(Exercise details): Each entry shown below is to be reproduced exactly.

(Excerpted records):

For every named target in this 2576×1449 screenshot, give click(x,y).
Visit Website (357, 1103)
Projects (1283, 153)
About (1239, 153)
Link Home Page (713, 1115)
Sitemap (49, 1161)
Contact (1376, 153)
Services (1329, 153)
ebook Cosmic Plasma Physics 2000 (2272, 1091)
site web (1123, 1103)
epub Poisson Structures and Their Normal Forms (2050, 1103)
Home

(Task result):
For every named target in this 2576×1449 screenshot, give click(x,y).
Visit Website (357, 1103)
Projects (1283, 153)
About (1239, 153)
Link Home Page (713, 1115)
Sitemap (49, 1161)
Contact (1376, 153)
Services (1329, 153)
ebook Cosmic Plasma Physics 2000 (2272, 1091)
site web (1123, 1103)
epub Poisson Structures and Their Normal Forms (2050, 1103)
Home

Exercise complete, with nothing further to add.